Technical Abstract: Photoperiod-sensitive flowering is a key adaptive trait for sorghum (Sorghum bicolor) in West and Central Africa. In this study we performed an association analysis to investigate the effect of polymorphisms within the genes putatively related to variation in flowering time on photoperiod sensitive flowering in sorghum. For this purpose a genetically characterized panel of 219 sorghum accessions from West and Central Africa was evaluated for their photoperiod response index (PRI) based on two sowing dates under field conditions. Sorghum accessions used in our study were genotyped for single nucleotide polymorphisms (SNPs) in six genes putatively involved in the photoperiodic control of flowering time.

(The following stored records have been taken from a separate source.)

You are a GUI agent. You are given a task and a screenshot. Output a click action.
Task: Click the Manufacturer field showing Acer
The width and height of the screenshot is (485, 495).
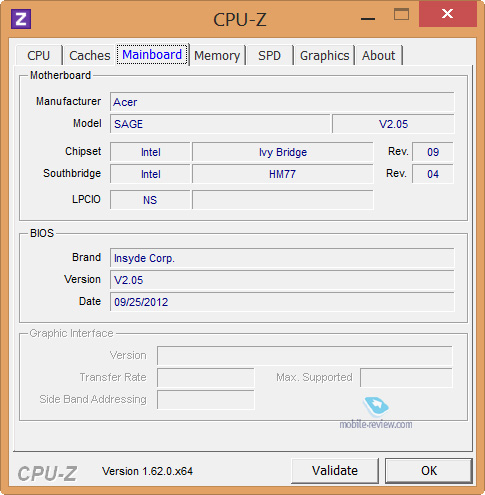[282, 102]
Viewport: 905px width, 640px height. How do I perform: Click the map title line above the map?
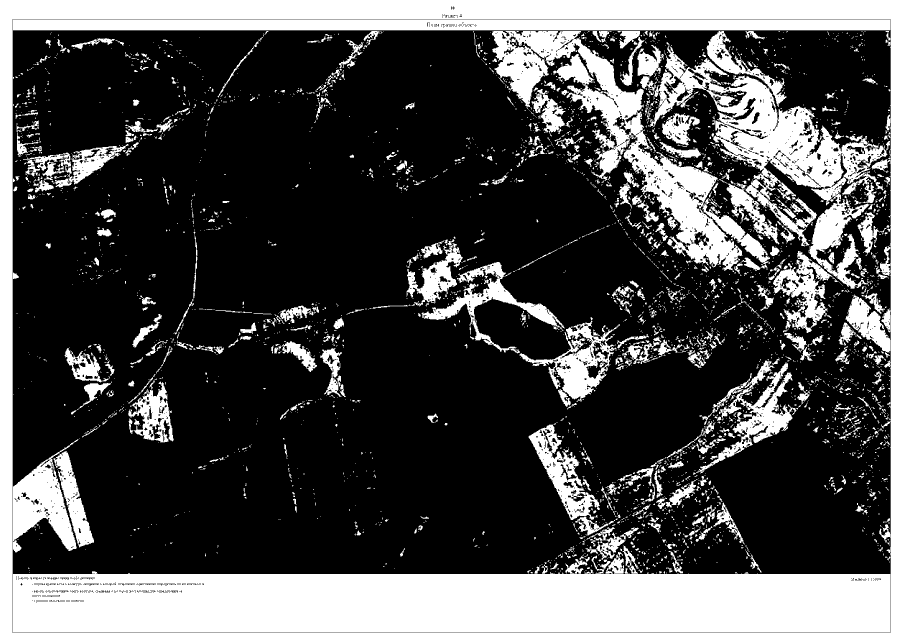(452, 24)
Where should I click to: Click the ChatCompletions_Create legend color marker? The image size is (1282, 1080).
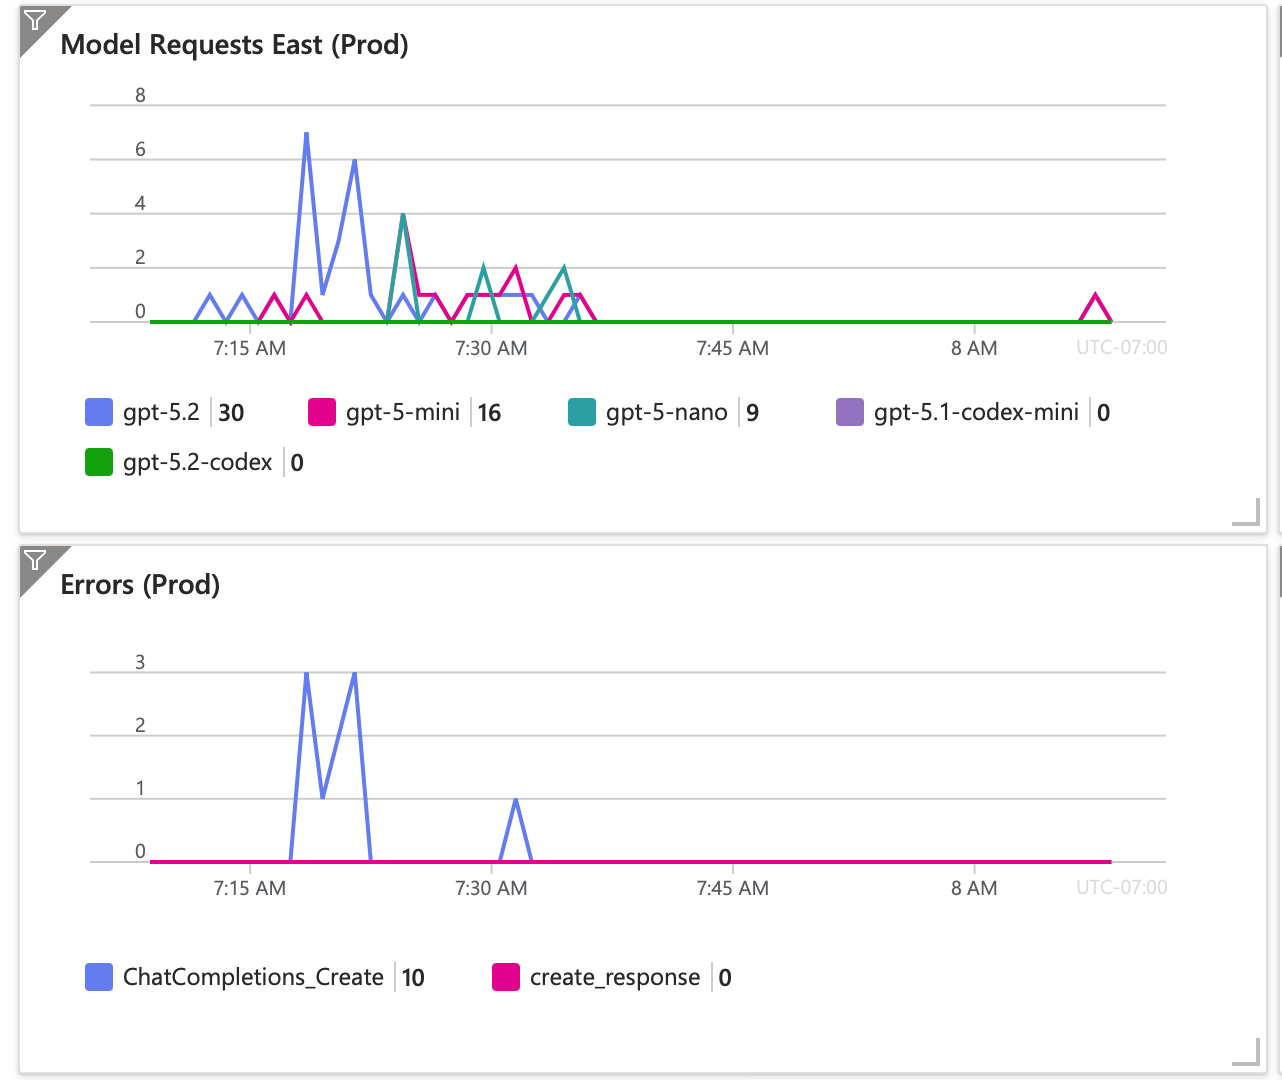97,977
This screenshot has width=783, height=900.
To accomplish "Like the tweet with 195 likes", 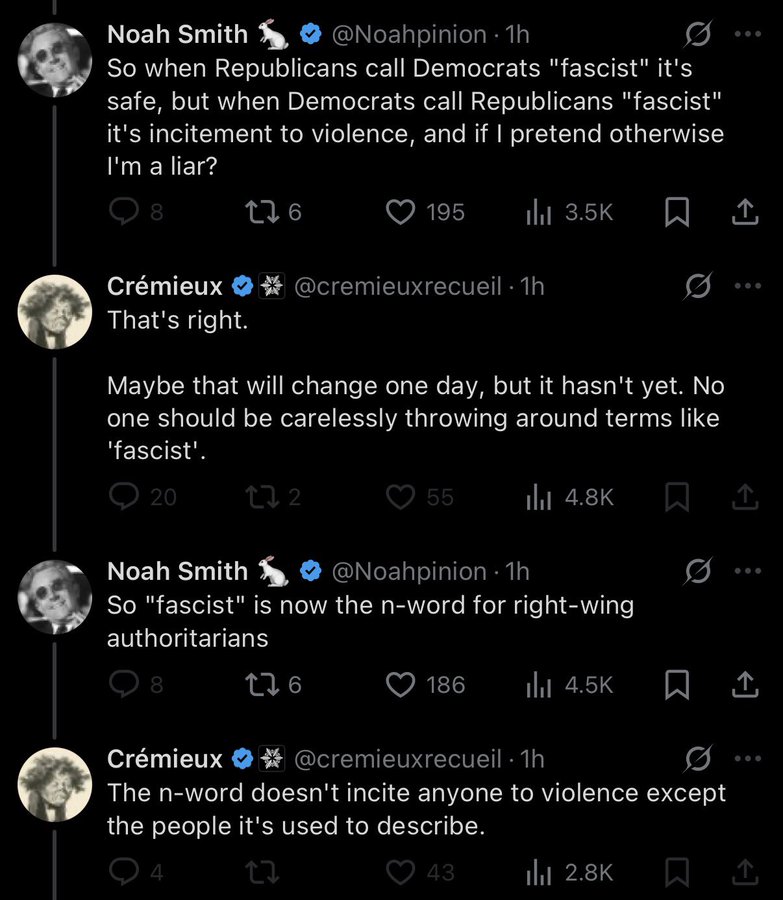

Applying a mixed model approach and previously-determined population structure parameters to these candidate genes, we found significant associations between several SNPs with PRI for the genes CRYPTOCHROME 1 (CRY1-b1) and GIGANTEA (GI). The negative values of Tajima’s D, found for the genes of our study, suggested that purifying selection has acted on genes involved in photoperiodic control of flowering time in sorghum. The SNP markers of our study which showed significant associations with PRI can be used to create functional markers to serve as an important tool for marker assisted selection of photoperiod sensitive cultivars in sorghum.